Almost two years ago Amber and I made our first fieldtrip to document the Nyang'ia language. That time we collected about 150 words from an old man who we were told was one of two surviving speakers of the language. Since then I've been meaning to get back to continue the research, so a few weeks ago between coming back to Kaabong from furlough and moving up to Timu, we decided to make another trip. This time we stayed for two days and found five speakers of the language. All are very old, and when they pass, the language will be officially extinct. We managed to collect about a hundred more words and several hours of audio and video recordings.

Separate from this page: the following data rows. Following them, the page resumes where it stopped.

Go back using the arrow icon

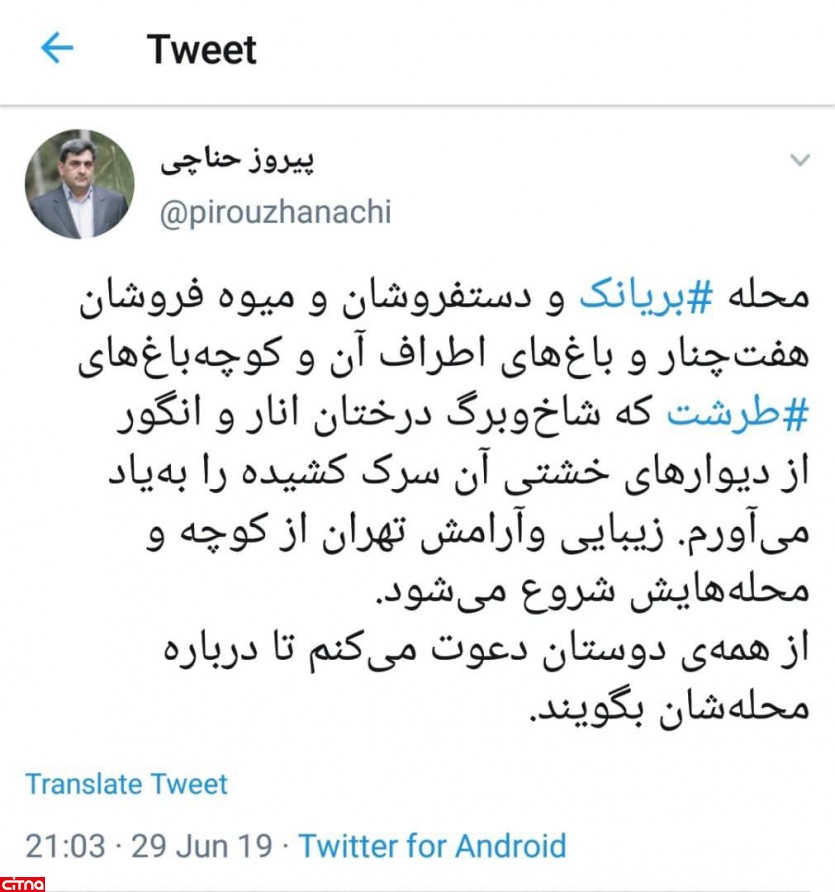point(57,47)
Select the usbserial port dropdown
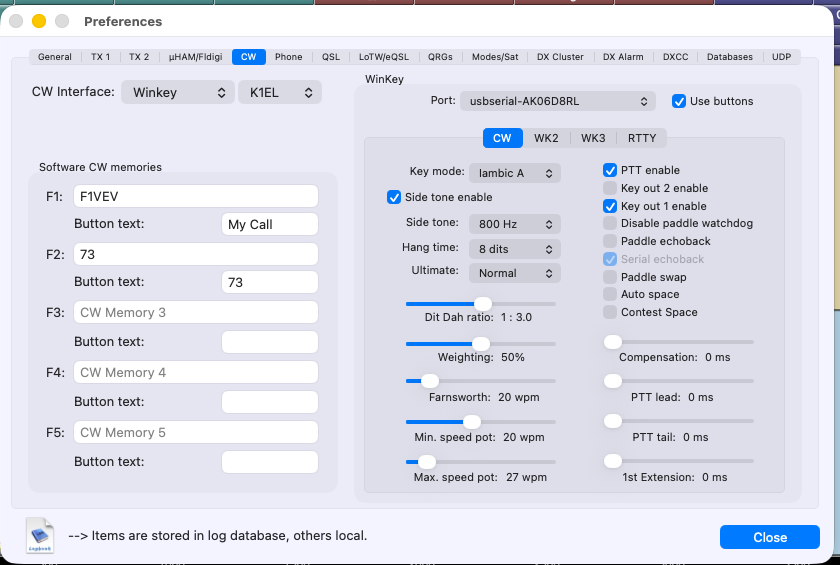The image size is (840, 565). pyautogui.click(x=558, y=101)
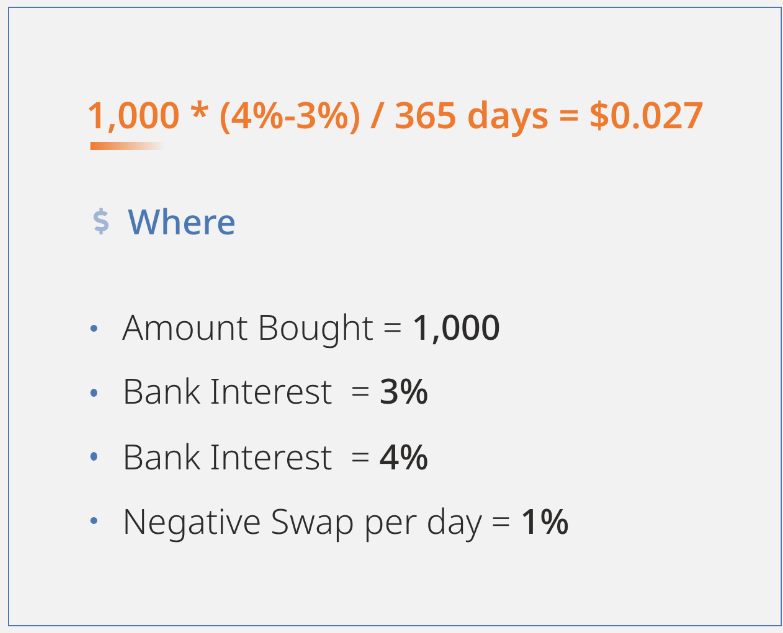The image size is (783, 633).
Task: Click the bold 3% value
Action: coord(403,392)

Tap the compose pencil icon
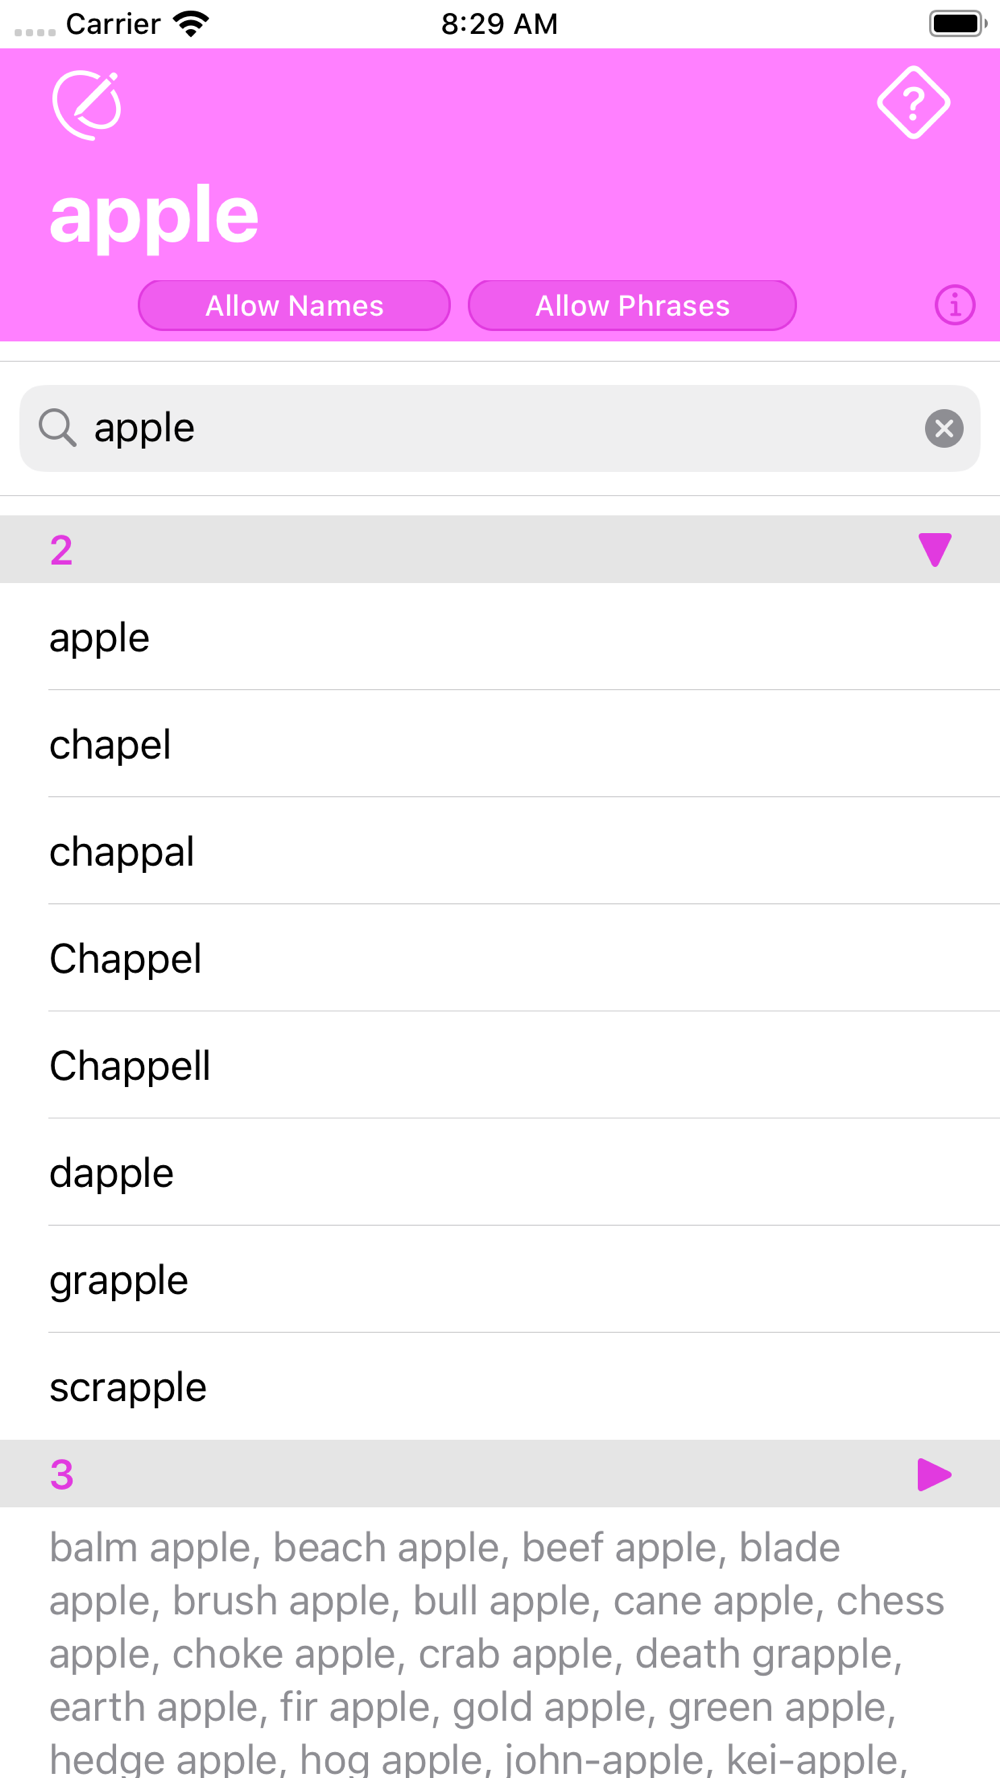coord(87,105)
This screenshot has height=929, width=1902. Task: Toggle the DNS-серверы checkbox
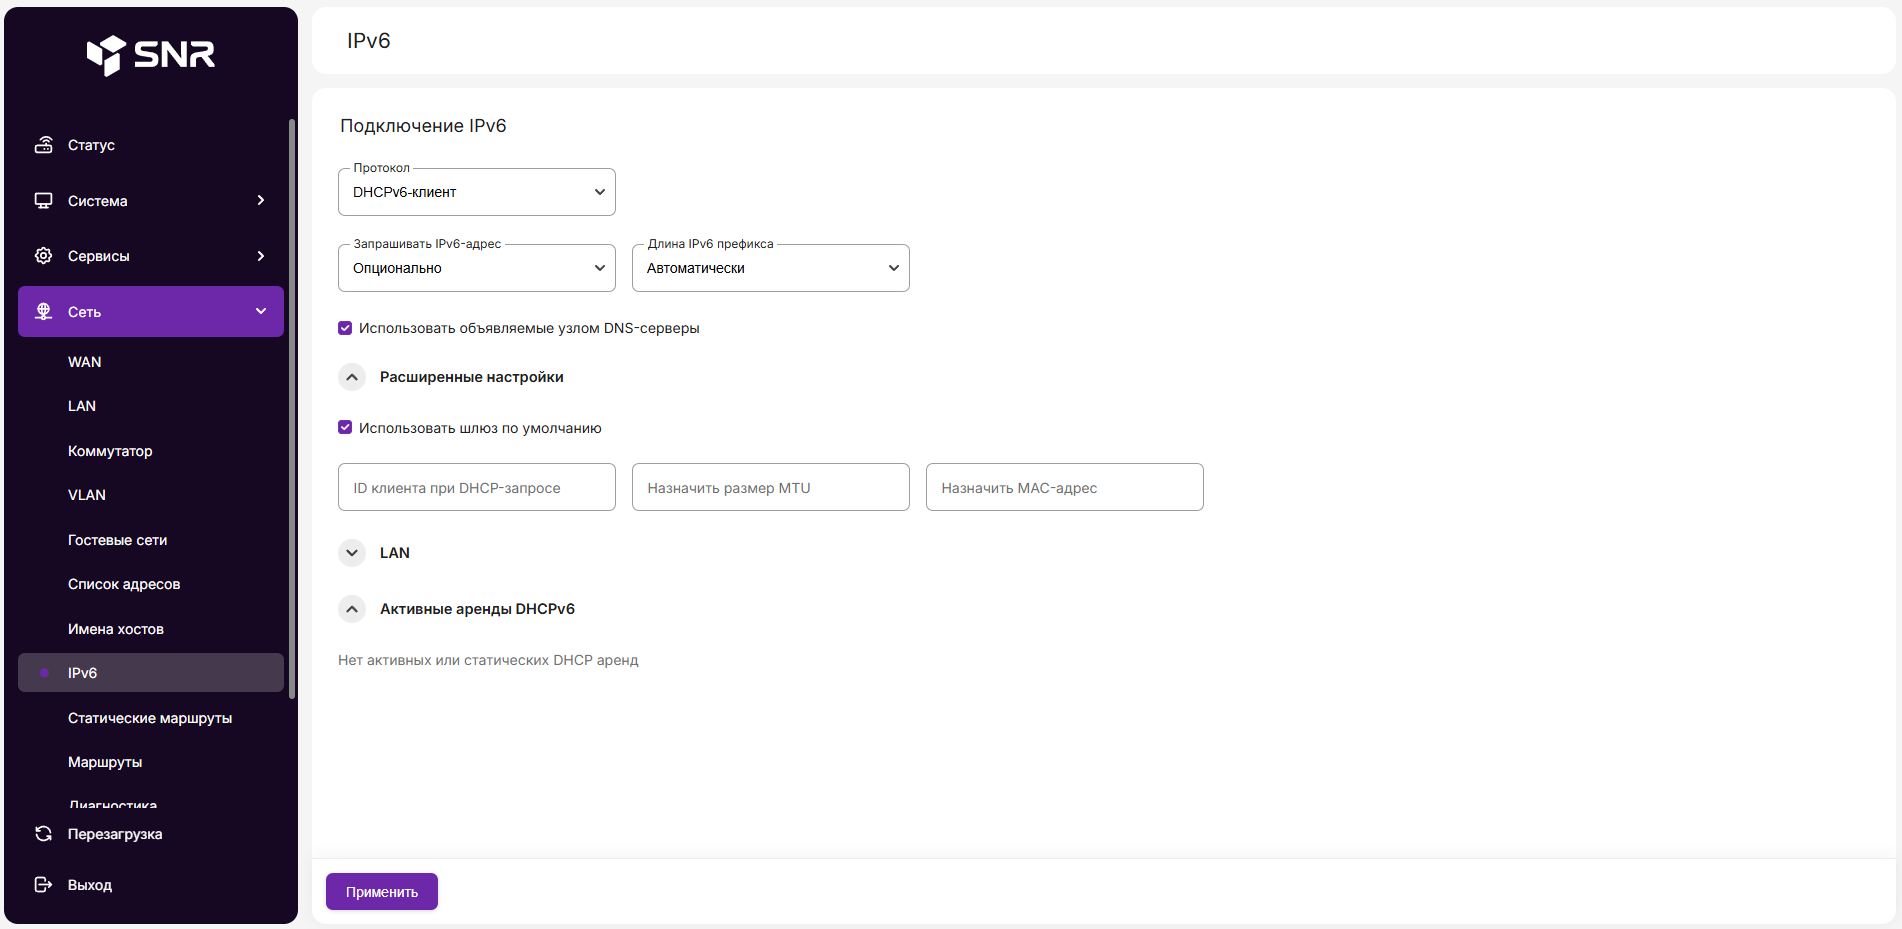click(345, 328)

The man below is named Ongor Tongome. He was the first speaker we talked to. When we asked him how old he was, he didn't know, but he said he was born during the 'world war'. Which one, I wonder? He said it was before 'motorcars' came to Uganda. Tongome was very welcoming and worked with us for a couple of hours but then got tired.
The next speaker was met with was Naira Chilla, the woman pictured below. She was seated in the dirt out in the hot, hot sun. My laptop and other electronic equipment didn't work so well in the heat. Neither did we, come to think of it. Naira was happy to share her knowledge of old Nyang'ia with us, but she grew confused quickly.
The two handsome gentlemen pictured below are named Lokwang Chilla and Komol Isaach. They were sharp and worked well together by prompting each other. We were on a great roll collecting Nyang'ia words but were interrupted by a rainstorm.
Everywhere you go in Uganda, children are wonderfully friendly. These Nyang'ia kids in Lobalangit were no exception. Here's Amber posing with a group.
This was the last data-gathering session we had, before the rainstorm. We needed to get back to the Catholic guesthouse in Karenga before the roads got impassable.
We wanted to get a record of the language before it dies out, not only for science and posterity, but because Nyang'ia is one of only two languages closely related to Ik. The third, Soo/Tepeth, spoken in three spots in southern Karamoja, is also on the brink of exctinction. Most likely, in the next 10-20 years, Ik will become the proverbial last of its kind. When Nyang'ia and Soo/Tepeth are lost, whole systems of knowledge and unique ways of seeing the world will be lost with them.
Happily, a linguist friend of ours is applying for a grant that would enable him to come this summer and spend 4-6 weeks trying to document and describe as much of the language as possible. With all we have going on travelling and among the Ik, I had decided, sadly, that I wouldn't pursue the Nyang'ia project further. But if someone else can come to help, that would be great!